━━ Data for processing

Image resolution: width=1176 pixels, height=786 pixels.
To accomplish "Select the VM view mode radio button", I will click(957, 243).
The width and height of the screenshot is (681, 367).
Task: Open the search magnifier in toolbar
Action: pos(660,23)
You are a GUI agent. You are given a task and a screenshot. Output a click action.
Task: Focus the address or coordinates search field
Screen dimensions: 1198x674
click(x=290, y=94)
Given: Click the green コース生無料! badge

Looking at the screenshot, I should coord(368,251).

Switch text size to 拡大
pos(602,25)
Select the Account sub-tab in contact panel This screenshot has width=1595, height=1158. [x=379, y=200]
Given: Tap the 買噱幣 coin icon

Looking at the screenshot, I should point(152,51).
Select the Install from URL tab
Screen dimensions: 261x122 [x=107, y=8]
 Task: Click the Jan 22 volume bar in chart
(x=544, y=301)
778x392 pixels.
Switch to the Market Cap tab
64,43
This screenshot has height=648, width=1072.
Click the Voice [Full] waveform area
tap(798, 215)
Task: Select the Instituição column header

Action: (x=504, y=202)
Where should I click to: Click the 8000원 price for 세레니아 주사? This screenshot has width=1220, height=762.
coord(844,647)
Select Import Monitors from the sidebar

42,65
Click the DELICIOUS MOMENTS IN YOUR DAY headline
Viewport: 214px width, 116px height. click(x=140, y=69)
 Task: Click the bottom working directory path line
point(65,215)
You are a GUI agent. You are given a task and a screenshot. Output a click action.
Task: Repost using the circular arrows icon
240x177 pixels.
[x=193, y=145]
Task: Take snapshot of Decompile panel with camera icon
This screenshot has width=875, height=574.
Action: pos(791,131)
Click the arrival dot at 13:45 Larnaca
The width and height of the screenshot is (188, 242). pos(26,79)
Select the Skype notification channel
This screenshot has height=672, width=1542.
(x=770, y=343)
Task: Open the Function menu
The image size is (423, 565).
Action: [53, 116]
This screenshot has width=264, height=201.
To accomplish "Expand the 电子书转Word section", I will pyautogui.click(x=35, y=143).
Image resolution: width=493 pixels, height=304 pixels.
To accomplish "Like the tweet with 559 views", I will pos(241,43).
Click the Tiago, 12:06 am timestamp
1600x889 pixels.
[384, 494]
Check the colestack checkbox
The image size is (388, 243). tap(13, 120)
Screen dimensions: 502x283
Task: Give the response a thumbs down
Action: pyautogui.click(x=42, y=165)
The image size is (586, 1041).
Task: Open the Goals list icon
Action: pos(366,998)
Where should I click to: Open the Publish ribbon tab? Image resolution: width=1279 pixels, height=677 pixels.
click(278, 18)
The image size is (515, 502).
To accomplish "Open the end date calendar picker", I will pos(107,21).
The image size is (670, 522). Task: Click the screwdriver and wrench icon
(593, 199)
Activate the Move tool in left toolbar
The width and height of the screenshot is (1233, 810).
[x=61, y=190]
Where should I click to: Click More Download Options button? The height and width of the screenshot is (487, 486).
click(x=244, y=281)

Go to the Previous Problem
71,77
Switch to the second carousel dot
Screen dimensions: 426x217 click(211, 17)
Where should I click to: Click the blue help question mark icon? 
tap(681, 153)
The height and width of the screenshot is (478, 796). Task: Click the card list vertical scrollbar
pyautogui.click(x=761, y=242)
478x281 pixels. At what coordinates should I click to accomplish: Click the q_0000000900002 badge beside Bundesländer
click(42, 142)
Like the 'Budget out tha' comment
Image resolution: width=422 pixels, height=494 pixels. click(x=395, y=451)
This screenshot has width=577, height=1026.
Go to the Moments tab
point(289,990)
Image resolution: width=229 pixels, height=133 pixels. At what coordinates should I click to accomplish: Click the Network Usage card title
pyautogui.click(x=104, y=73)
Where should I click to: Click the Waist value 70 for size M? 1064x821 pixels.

━━━━

Try it:
All lines above that include the word "panel" should be located and copied.

Exercise response:
Select the Account sub-tab in contact panel This screenshot has width=1595, height=1158. [x=379, y=200]
Task: Take snapshot of Decompile panel with camera icon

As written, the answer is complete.